We left no doubt here and here that we’re big fans of airlines, banks, insurers, telecom operators and other industries that provide customer service over social networks.
In the weeks following these two posts, we were introduced to a bunch of cloud-based tools that monitor tweets and other social media updates, identify customer complaints by analyzing their sentiment and automatically convert them to service requests on a company’s existing telephone and email based customer service system. For a quick roundup of such applications, check out 5 Tools to Turn Social Listening into Customer Service Action by Ashley Furness, CRM Analyst for Software Advice. The author’s pet peeve is that, only 38% of social media messages get a response from brands i.e. 62% go unanswered.
In the past, social media monitoring tools have only been able to display item feeds, and have lacked the ability to reply to tweets and other updates from within themselves. As a result of this problem, which I call lack of “insitu engagement” and Furness terms “functionality gap”, brands could respond to social media messages only by bridging these tools to conventional systems that automate the end-to-end process of logging service requests, replying to them and escalating the tickets that need extra attention from the service provider’s company. By establishing this bridge, Furness expects companies to increase their response rate to social media messages from the current abysmal figure of 38%.
Our personal experience of trying to elicit answers on social media confirms this response rate, so we won’t quibble about it.
However, we contend that there’s no functionality gap any longer. Many social media sentiment analysis applications, including our HEATMAP360, do support insitu engagement. Service managers can not only see the sentiment of individual messages on the dashboard but can also reply to them on the same network on which they received the post. For example, if customer John Doe tweets a concern to a company, HEATMAP360 enables the company to reply back to John Doe on Twitter.
Having used Twitter in the first place, we suspect that John Doe would prefer to receive a reply by Twitter. With the current crop of social media sentiment analysis applications, it’s possible to use the social media dashboard itself to reply back to John Doe, which makes a lot of sense under this context. By doing so, companies might find that they’re able to resolve a complaint in a few minutes instead of going back and forth to obtain John Doe’s email address first, convert the social media message to a service request next, and then use the conventional customer service system to send out a reply by email.
Although social media monitoring / sentiment analysis platforms allow real time response to customer complaints, how come 62% of messages posted on social media never receive responses? Based on our work with a few banks, insurers and telecom companies, the low response rate is not because of the aforementioned “functionality gap”. We attribute it to the following factors:
- Many companies are not on social media, as in, they don’t have a Twitter, LinkedIn or Facebook account. They ignore social media without realizing that their customers may be raving or ranting about them on social networks. Naturally those posts will elicit no response from such companies.
- Many tweets are FYI and don’t call for a response e.g. kiranmanral: I smsed no one today. Only ICICI smsed me. Damn. Can’t even outrage on the 5 sms limit. #fml.

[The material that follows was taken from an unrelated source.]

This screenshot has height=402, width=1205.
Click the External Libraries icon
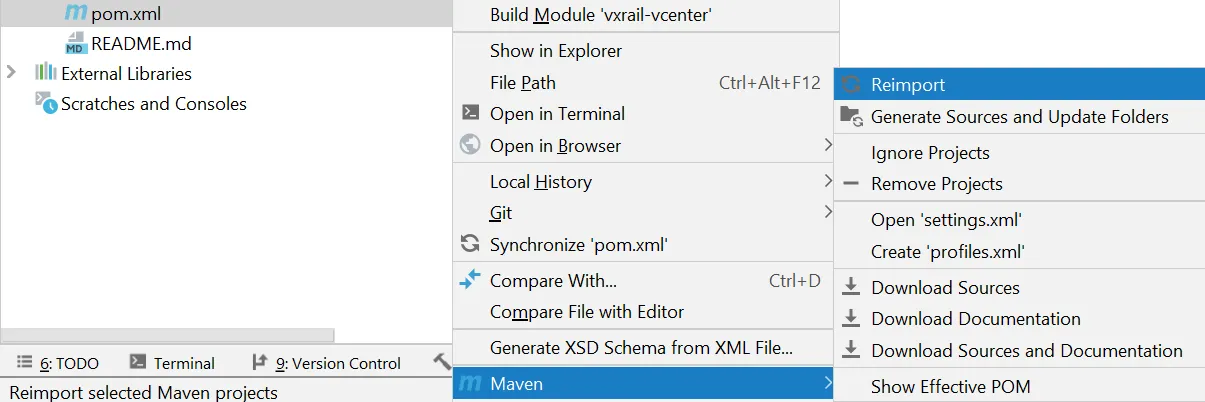click(45, 73)
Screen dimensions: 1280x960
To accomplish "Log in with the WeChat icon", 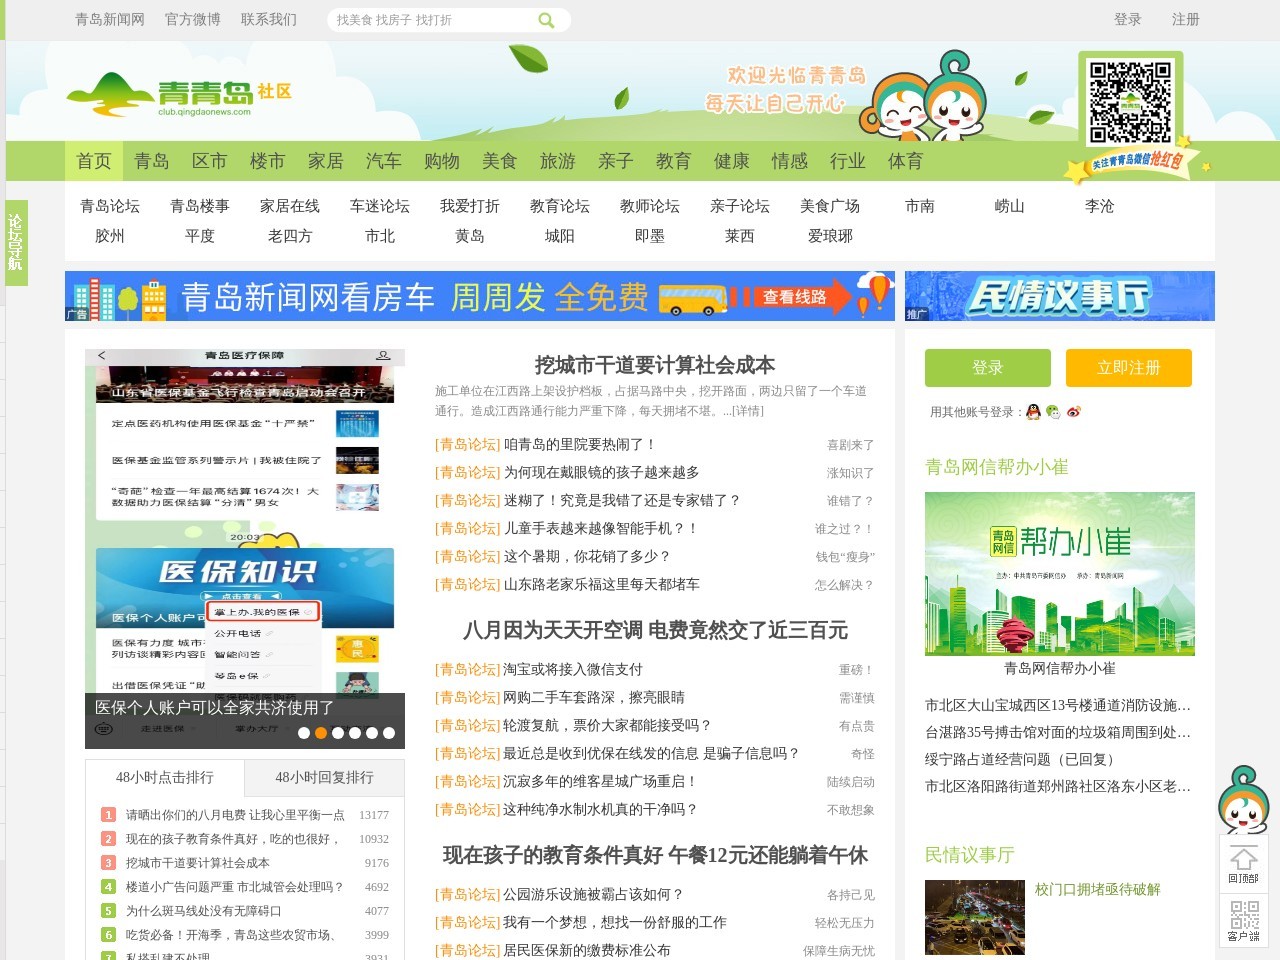I will 1053,412.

- Many tweets contain NSFW language e.g., beltranmegan: So much hate for vodafone. What if im dieing, ill fucking die a horrible death because i cant call for help because i jave no service. By replying to them, a respectable telecom company runs the risk of being seen as endorsing foul language.
As an aside, a leading bank that pioneered social media customer service in India – and perhaps the world – pulled out of this channel within three months. Not sure why, but we won’t be surprised if the second or third factor above played an active role in its decision.
As the above examples of social media complaints show, it’s not easy even for human beings to convert a tweet into a structured service ticket.
It’s that much harder to do this via software.
Instead of trying to do the impossible and delaying the response, we advocate staying within social media.
If more information is required before you can provide a sensible reply, please encourage your customers to send multiple tweets or use a third-party tool like Twitlonger. But, don’t force them to use email – please appreciate that if email was your customer’s preferred medium of communication, they wouldn’t have used social media to reach out to you in the first place.
In many companies, once a customer complaint enters a conventional customer service system, it is subject to SLAs (Service Level Agreements) and TATs (Turn Around Times) with associated penalties. If an ambiguous social media message gets converted to a formal ticket on the customer service system, it would be virtually impossible for the service provider to meet its SLAs / TATs. It would face unwarranted penalties. It’s in its own interest to flesh out the complaint on social media completely and log it into the formal customer redressal system only after it’s ready for it.
Under the circumstances, it’s too early to bridge social media with conventional customer service systems. To paraphrase a certain famous saying about a certain infamous casino city in the US state of Nevada, “what happens in social media should stay in social media”.